ParsVoice: A Large-Scale Multi-Speaker Persian Speech Corpus for Text-to-Speech Synthesis 文章

ArXiv CS.AI2026-05-27NEWSen作者: Mohammad Javad Ranjbar Kalahroodi, Heshaam Faili, Azadeh Shakery

摘要

arXiv:2510.10774v3 Announce Type: replace-cross Abstract: Persian remains substantially underrepresented in open speech-text resources, limiting progress in multi-speaker text-to-speech (TTS), speech-language modelling, and low-resource speech processing. We introduce ParsVoice, the largest publicly available Persian speech-text corpus tailored for training multi-speaker TTS systems, along with a scalable pipeline to construct high-quality speech-text data from long-form audiobook recordings.

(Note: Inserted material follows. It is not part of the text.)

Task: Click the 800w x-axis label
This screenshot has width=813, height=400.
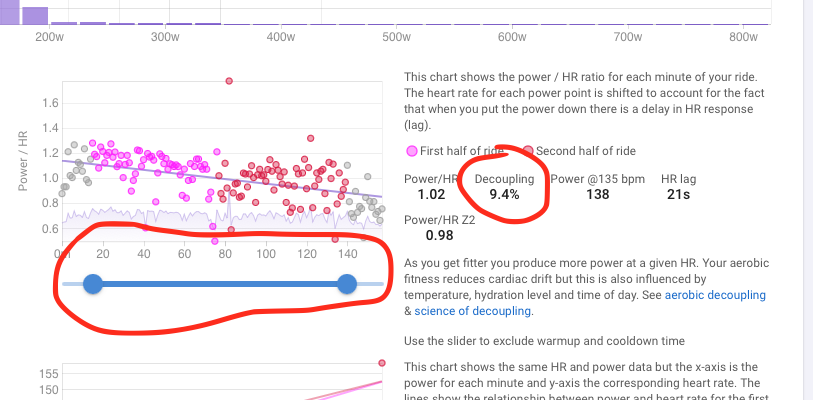Action: (x=742, y=37)
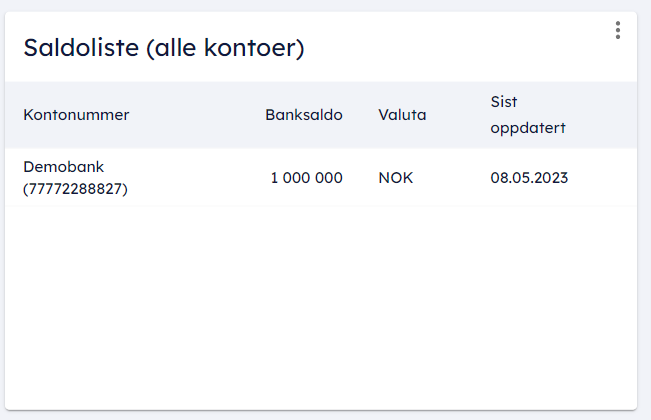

The pipeline combines a fine-tuned ParsBERT sentence-completion classifier, ASR-based boundary optimization, punctuation restoration, speaker identification, and a multi-dimensional quality assessment that covers both audio and Persian-specific text properties. The resulting release contains a 2,200-hour TTS-ready subset with 1.36 million aligned segments from 1,815 automatically identified speaker IDs, making it more than 25 times larger than the previously largest open Persian TTS dataset.